I think it depends on what you are trying to do. With sublimation, you can't use cotton. It has to be polyester or some poly blends. With t-shirt vinyl, you can cut and apply it to just about evey trype of surface you can imagine. I'm sure somone of the forum will have more knowledge in this department then me.

But in my opinion, sublimation is much easier then the cinyl cutter. When I first started using my vinyl cutter, it was frustrating and a lot of waster vinly just tring to get all the settings right. And trying to get everything to cut properly. Then when I got the sublimation package, I found it much easier to do and use. Maybe it was a few years experience with the cutter and programs.


----------



## charles95405

I think starting out with a vinyl cutter is the least expensive way to get started. You can cut decals, signs, banners and of course heat press vinyl for application to garments.

Sublimation gives a great product but expensive to start..Ink is pricey... for more info on that process see DyeSub.org - An educational site for dye sublimation and digital transfer printing..

With sublimation you can put images on a lot of products. ...to see how many...check out Johnson Plastics - Your Premier Distributor of Laser and Rotary Engraving Products and Sublimation Supplies

as to over all cost...probably about equal to start up when you consider the press and vinyl cutter and software...compared to sublimation printer/ink and press along with software.

sort of depends on your market goals


----------



## ayukish

Koolaid Smile said:


> Ok I just got a heat press and I’m now focusing on finding the best way to make my transfers between using a Vinyl cutter or a sublimation printer. Do any of you know which one is best for t-shirt making? Which one results in better quality work? Which is easier? And which is the cheapest overall?

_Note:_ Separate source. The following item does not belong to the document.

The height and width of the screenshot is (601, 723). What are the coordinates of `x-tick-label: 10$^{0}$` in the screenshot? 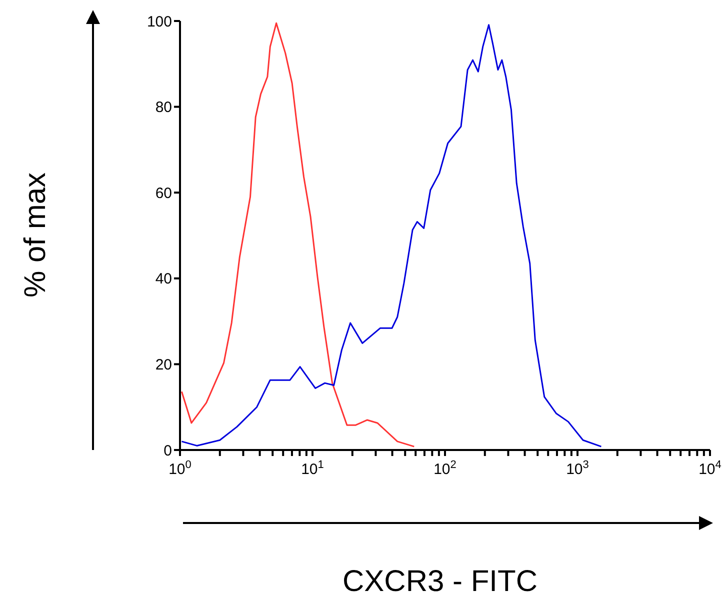 It's located at (180, 468).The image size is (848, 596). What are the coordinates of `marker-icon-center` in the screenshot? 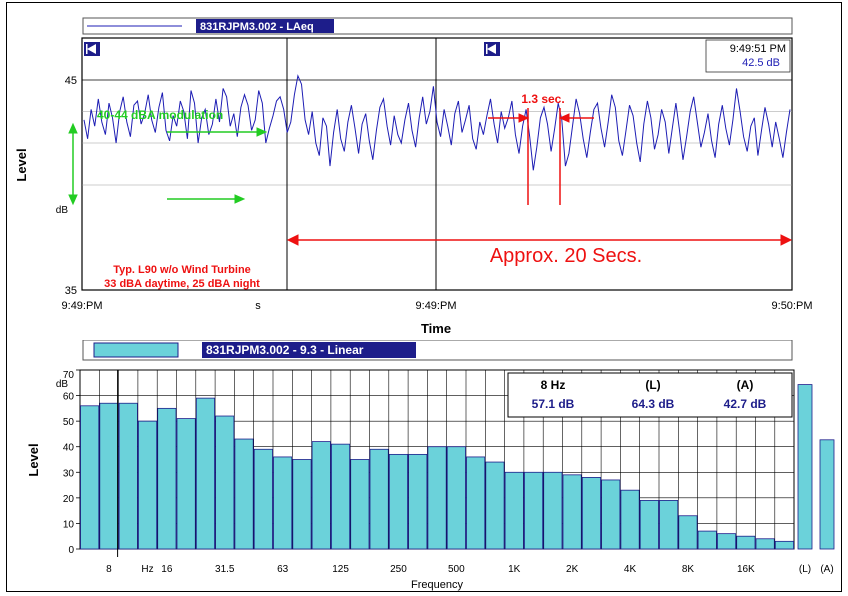 It's located at (492, 49). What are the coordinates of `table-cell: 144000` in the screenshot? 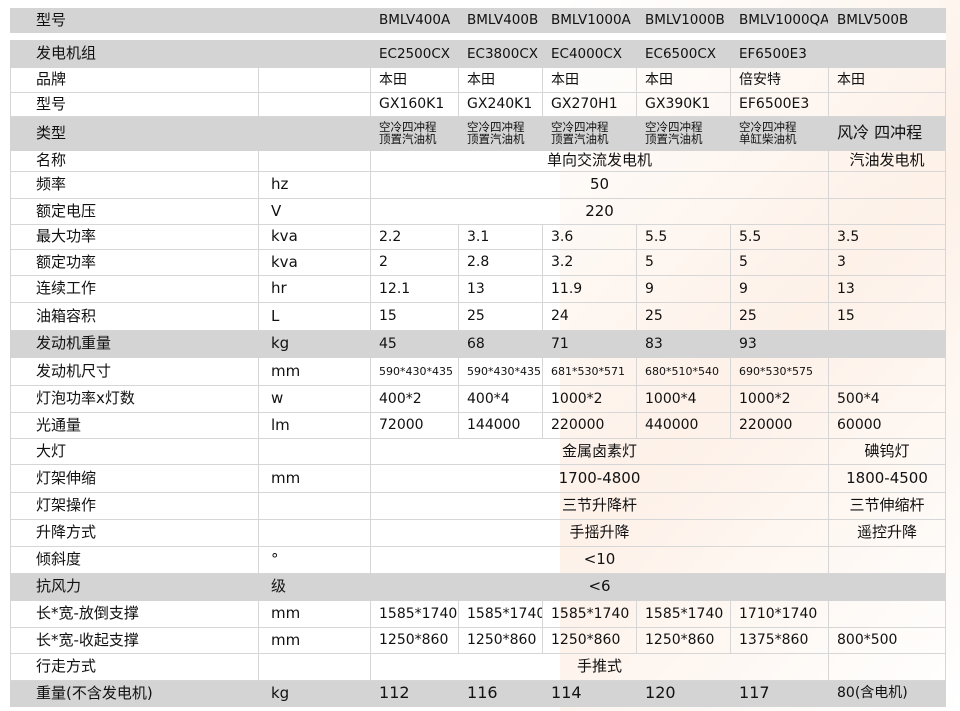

Sublimation is great for hard goods like mugs, tiles, etc. For apparel, it's very limited. Since sublimation only sticks to polyester, it's recommended that you work with 100% poly. Less can be used but the image quality will suffer. You are also limited exclusively to white.

A vinyl cutter will be better for apparel because you won't have the same limitations. Heat-applied materials can be applied to virtually any textile and any color. Using a quality material will also give you excellent durability - outlasting the garment it's applied to. Price wise, the material cost can be around a penny per square inch. Sublimation inks and paper are a little more expensive.


----------



## charles95405

one small correction to Adam's post... There are several pastel colors from vapor apparel that will take sublimation nicely...there is some color shifting because of the pastel color but nice anyway.


----------



## ayukish

charles95405 said:


> one small correction to Adam's post... There are several pastel colors from vapor apparel that will take sublimation nicely...there is some color shifting because of the pastel color but nice anyway.


I forgot to add "or lights" to my White claim. Sorry about that! Thanks for the correction Charles.


----------